Frankly, when studying nature, I prefer to speak of revelations about what is advantageous to all men, even if no one understands it, instead of conforming to popular opinion and thus earning the widespread praise of many.
7. Most men are in a coma when they rest and crazy when they act.
8. Need is an evil; but there is no need to continue living subject to necessity.
9. Poverty, if measured by the natural purpose of life, is great wealth; but wealth, if not limited, is great poverty.
10. Nobody chooses a thing knowing that it is bad; but when it appears to be good in contrast to a greater evil, he takes the bait and is caught.
11. Do not harm what you have by wishing for what you do not have, but remember that what you have today was once among the things you only longed for.
12. We should not resist nature but submit to it. We will satisfy it if we satisfy the necessary desires and also those desires of the body that do not cause us harm, while severely rejecting those that are harmful.
13. We should not see the young man as happy, but the old man whose life has been fortunate. The young man at the top of his power is often baffled by fortune and removed from his course; but the old man has anchored himself in age as in a bay and keeps certain and happy memories of the achievements that once he had only dreamed of.

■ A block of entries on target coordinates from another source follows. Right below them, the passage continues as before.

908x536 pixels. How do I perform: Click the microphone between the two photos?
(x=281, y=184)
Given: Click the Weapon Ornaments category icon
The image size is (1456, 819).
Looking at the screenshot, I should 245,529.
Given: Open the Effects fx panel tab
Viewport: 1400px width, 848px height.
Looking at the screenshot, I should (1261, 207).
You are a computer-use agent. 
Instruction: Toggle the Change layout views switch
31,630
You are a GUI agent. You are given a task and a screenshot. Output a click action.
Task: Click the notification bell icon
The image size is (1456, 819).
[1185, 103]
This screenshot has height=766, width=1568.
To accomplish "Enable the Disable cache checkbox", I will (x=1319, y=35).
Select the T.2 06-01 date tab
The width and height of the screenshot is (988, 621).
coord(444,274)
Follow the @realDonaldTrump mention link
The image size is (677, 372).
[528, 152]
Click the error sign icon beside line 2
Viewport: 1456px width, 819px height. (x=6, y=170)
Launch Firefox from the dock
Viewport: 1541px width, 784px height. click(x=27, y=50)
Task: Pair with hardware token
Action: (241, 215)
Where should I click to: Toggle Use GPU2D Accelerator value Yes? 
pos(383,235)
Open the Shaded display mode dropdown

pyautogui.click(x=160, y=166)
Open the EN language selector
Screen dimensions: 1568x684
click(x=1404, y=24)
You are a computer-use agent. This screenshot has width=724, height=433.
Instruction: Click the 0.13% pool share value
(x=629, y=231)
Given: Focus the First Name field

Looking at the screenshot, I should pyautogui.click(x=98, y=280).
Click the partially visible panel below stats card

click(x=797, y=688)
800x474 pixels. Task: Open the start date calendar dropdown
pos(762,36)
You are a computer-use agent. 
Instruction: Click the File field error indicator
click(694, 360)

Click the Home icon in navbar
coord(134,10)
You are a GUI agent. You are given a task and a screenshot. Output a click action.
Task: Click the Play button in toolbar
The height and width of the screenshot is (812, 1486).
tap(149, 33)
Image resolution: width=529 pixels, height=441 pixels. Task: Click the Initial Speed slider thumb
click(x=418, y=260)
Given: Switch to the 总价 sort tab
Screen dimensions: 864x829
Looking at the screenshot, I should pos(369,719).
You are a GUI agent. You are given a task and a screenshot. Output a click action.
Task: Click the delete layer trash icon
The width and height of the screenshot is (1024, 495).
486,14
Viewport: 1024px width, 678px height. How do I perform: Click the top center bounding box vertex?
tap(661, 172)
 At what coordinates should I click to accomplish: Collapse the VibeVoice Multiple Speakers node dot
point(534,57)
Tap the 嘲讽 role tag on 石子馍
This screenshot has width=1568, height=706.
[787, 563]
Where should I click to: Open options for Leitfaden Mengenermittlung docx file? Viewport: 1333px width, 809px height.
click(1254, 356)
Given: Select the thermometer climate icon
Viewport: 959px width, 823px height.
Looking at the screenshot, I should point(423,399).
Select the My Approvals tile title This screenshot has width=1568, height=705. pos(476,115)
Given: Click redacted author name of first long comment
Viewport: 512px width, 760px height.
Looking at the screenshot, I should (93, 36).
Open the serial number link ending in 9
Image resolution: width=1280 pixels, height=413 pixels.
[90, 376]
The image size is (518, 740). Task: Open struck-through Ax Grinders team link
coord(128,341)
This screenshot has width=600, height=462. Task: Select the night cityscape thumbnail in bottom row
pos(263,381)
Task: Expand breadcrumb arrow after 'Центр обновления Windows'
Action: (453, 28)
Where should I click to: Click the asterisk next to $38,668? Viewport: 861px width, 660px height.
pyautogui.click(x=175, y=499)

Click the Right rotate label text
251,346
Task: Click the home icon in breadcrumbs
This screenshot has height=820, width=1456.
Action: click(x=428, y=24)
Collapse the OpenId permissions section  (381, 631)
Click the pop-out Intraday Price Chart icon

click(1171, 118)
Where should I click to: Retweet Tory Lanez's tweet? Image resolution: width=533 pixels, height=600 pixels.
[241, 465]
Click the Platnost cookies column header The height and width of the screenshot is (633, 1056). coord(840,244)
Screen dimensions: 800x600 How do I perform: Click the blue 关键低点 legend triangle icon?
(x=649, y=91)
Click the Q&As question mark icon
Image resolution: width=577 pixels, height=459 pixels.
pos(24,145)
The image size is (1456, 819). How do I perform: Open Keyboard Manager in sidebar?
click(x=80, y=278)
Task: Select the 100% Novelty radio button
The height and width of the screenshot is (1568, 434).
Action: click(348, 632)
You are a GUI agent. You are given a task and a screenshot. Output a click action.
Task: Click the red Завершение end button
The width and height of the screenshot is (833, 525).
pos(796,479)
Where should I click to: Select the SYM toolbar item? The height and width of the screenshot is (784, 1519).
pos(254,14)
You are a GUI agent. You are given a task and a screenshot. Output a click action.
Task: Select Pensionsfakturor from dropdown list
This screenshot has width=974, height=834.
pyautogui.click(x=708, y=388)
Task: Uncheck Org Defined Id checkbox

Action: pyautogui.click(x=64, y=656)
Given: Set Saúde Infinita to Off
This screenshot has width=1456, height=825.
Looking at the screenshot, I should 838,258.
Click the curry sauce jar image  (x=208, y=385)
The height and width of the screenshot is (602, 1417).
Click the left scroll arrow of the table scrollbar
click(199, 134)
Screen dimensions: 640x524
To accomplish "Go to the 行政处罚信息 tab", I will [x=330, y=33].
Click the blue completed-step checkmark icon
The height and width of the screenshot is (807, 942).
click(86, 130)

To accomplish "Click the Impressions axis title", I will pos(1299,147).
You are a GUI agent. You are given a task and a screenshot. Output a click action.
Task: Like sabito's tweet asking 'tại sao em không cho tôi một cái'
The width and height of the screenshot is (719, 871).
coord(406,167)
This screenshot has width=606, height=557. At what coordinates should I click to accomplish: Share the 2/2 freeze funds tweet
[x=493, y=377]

14. We do not need so much the help of our friends as the confidence of their help in need.
15. If the sight, association and exchange disappear, the passion of love ends.
16. All pain is easy to dismiss; for intense pain is brief and the suffering that long-lasting physical pain brings is light.
17. One must presume that long and short arguments contribute to the same end.
18. One becomes an old man on the day he has forgotten his past blessings.